#### Teks Sumber ####
Dampak positif dari bimbingan spiritual yang terdapat di tubuh Ansor itulah, seluruh kader Ansor-Banser akan selalu siap dan tegak lurus ketika diperintah kiai. Dampak lainnya, Ansor tidak pernah melakukan kekerasan kepada siapa pun. Terlebih kekerasan yang bersifat sistemik atas perintah organisasi.
Kemudian, persepsi itu berhasil dimaksimalkan karena Ketua Umum PP GP Ansor Gus Yaqut Cholil Qoumas di kepengurusan sekarang ini berhasil membentuk Tim Supporting System di media sosial. Tujuannya, untuk menyebarluaskan kiprah Ansor.
Kiprah-kiprah Ansor
GP Ansor memiliki kiprah dengan menginisiasi berbagai gerakan kemanusiaan selama pandemi dan membuat Gugus Tugas Penanganan Covid-19 yang bekerja selama setahun ini untuk menyelamatkan negeri dari ancaman pandemi.
Lalu, GP Ansor juga berinisiatif membangun dialog-dialog internasional tentang humanitarian Islam. Hal ini dilakukan Ansor untuk merespons isu ekstremisme beragama, bukan hanya di tingkat lokal dan nasional, tapi juga menawarkan gagasan Islam Nusantara ke masyarakat dunia.
“Ansor mengambil peran di situ,” tegas Mantri.
Beberapa waktu lalu, Menteri Luar Negeri Amerika Serikat Michael Richard Pompeo berkunjung ke Indonesia dan menemui GP Ansor. Pertemuan itu, bagi pejabat penting sekaliber Menlu AS, tentu sudah melalui perhitungan yang panjang.
“Dia (Menlu AS) menghargai kiprah-kiprah yang telah dilakukan GP Ansor, sehingga merasa perlu untuk beraudiensi langsung dengan GP Ansor,” tutur Mantri.
Berbagai badan dan kelengkapan pun dibuat. Ansor memiliki Satuan Banser Tanggap Bencana (Bagana) dan Satuan Banser Lalu Lintas (Balantas). Kemudian satu kiprah yang tak pernah dan tidak boleh dilupakan adalah Ansor ikut berproses dalam pembubaran Hizbut Tahrir Indonesia (HTI).
“Saya harus sampaikan bahwa dalam proses pembubaran HTI, inisiatif terbesar di luar pemerintah itu diambil GP Ansor. Terlepas ada pro-kontra di situ, belakangan masyarakat luas mulai menyadari bahwa ternyata memang langkah-langkah seperti yang diambil GP Ansor itu penting,” terangnya.
#### Baris yang Diberikan ####
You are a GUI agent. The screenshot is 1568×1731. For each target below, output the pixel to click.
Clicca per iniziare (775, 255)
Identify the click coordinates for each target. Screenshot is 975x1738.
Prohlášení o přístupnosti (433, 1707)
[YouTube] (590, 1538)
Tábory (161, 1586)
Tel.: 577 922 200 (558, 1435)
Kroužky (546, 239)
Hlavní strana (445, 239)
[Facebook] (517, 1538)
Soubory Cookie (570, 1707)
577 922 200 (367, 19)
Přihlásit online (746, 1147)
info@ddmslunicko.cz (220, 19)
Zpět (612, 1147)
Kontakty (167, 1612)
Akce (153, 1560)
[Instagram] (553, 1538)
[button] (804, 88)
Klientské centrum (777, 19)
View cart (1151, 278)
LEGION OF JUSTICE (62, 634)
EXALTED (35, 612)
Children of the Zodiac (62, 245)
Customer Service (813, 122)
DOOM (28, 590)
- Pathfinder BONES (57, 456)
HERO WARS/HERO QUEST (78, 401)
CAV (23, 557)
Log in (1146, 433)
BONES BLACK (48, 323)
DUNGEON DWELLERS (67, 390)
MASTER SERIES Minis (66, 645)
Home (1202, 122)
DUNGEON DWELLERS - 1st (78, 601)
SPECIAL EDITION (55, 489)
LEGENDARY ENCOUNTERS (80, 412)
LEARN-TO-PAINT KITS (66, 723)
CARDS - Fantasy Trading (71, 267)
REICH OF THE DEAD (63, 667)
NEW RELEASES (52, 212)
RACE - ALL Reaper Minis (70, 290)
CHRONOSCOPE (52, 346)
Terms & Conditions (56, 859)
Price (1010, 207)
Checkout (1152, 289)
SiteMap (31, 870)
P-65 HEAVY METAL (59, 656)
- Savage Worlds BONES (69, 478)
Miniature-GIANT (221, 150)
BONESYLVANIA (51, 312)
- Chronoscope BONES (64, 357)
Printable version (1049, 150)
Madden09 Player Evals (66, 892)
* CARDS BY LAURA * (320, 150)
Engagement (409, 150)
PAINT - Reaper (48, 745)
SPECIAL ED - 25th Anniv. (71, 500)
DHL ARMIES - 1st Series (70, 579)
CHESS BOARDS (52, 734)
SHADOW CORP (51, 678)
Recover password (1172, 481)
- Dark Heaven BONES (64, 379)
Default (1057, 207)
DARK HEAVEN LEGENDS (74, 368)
####
Tujuan Tugas: Tuliskan lanjutan artikel tentang kiprah GP Ansor, dimulai setelah kalimat terakhir yang tercantum.

Jawaban Tugas:
“Karena jika ekstremisme dalam beragama ini semakin menguat, maka ada satu titik yang membuat kita semua tidak bisa kontrol. Terus terang, dalam hal ini saya bangga, terima kasih kepada ketum pada dua periode terakhir, Kang Nusron Wahid dan Gus Yaqut yang telah menginisiasi dan mengawal proses penegakan konstitusi ini,” imbuh Mantri.
Ditegaskan bahwa penolakan terhadap HTI itu karena dinilai membahayakan dasar negara Indonesia, yakni Pancasila. Sebab dalam berbagai kampanye yang dilancarkan, HTI akan membangun khilafah Islamiyah yang tentu sangat bertentangan dengan dasar dan konstitusi negara. “Saya rasa itu yang perlu kita highlight (soroti),” terangnya.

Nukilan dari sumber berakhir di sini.